The synergies between Europe and the United States on culture remain significant. This May, for the first Conservative Political Action Conference (CPAC) in Budapest, organizers described Hungary as “one of the engines of Conservative resistance to the woke revolution.” (When Hungarian Prime Minister Viktor Orban addressed a CPAC conference in Dallas in August, he stood in front of a backdrop that read “Awake, Not Woke.”) Even though Hungary’s halting support for Ukraine has more to do with not upsetting its energy supplies from Russia, the country has been held up as a cultural model within conservative circles in the United States.

While only about 6 percent of Republicans support Russia in the war, a small but vocal minority has promised to withdraw U.S. military support for Ukraine. Reasons vary from the right’s isolationist tilt in foreign policy to realist concerns over the war’s irrelevance to U.S. core interests. Yet culture has crept into the discourse over Ukraine. “Remember that [Ukrainian President Volodymyr] Zelensky is a thug,” Republican Rep. Madison Cawthorn told supporters in March. “Remember that the Ukrainian government is incredibly corrupt and is incredibly evil and has been pushing woke ideologies.”

Favorable views of Russia have plummeted in developed countries, and most white Christian nationalists and the extreme populist right in the West, Putin’s natural cultural allies, have condemned the invasion or remained silent. But depending on the group, these positions may shift. Peterson condemns the invasion—but quickly offers significant qualifications, implying that some cultural threats may be existential and might justify the violation of national sovereignty and basic human rights.
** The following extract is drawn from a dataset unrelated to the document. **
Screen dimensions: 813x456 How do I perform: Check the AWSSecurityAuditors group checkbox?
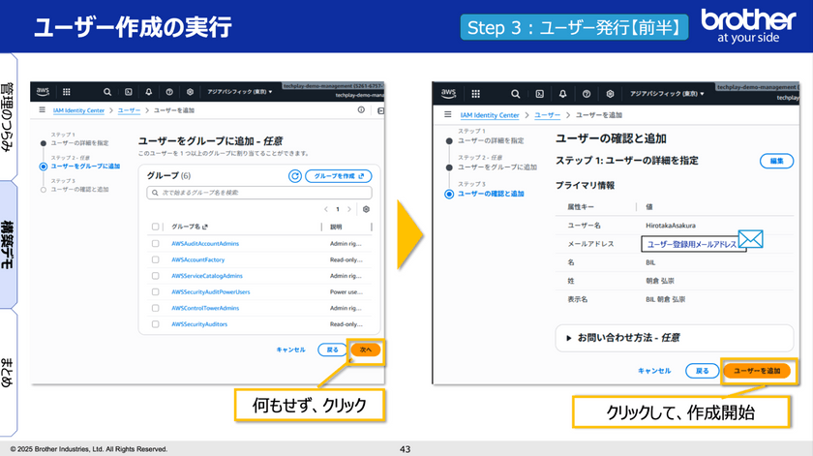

The revival of the appeal of Putin’s Russia for the Western cultural right will depend on several factors, including how long the carnage lasts in Ukraine. While many in the United States are repulsed by Russia’s brutality, others wonder whether the mounting cost of defending Ukraine, given growing inflation and a looming recession, is necessary to safeguard U.S. core interests and values. Still others balk at deeper involvement in the conflict due to fear of the inadvertent spread of the war. And if Donald Trump (who characterized Putin’s invasion of Ukraine as “genius”) receives his party’s nod as presidential candidate, supporters of Putin may feel emboldened. The combined, if uncoordinated, political influence of these strange bedfellows may allow for the creeping rehabilitation of Putin and his cultural policies.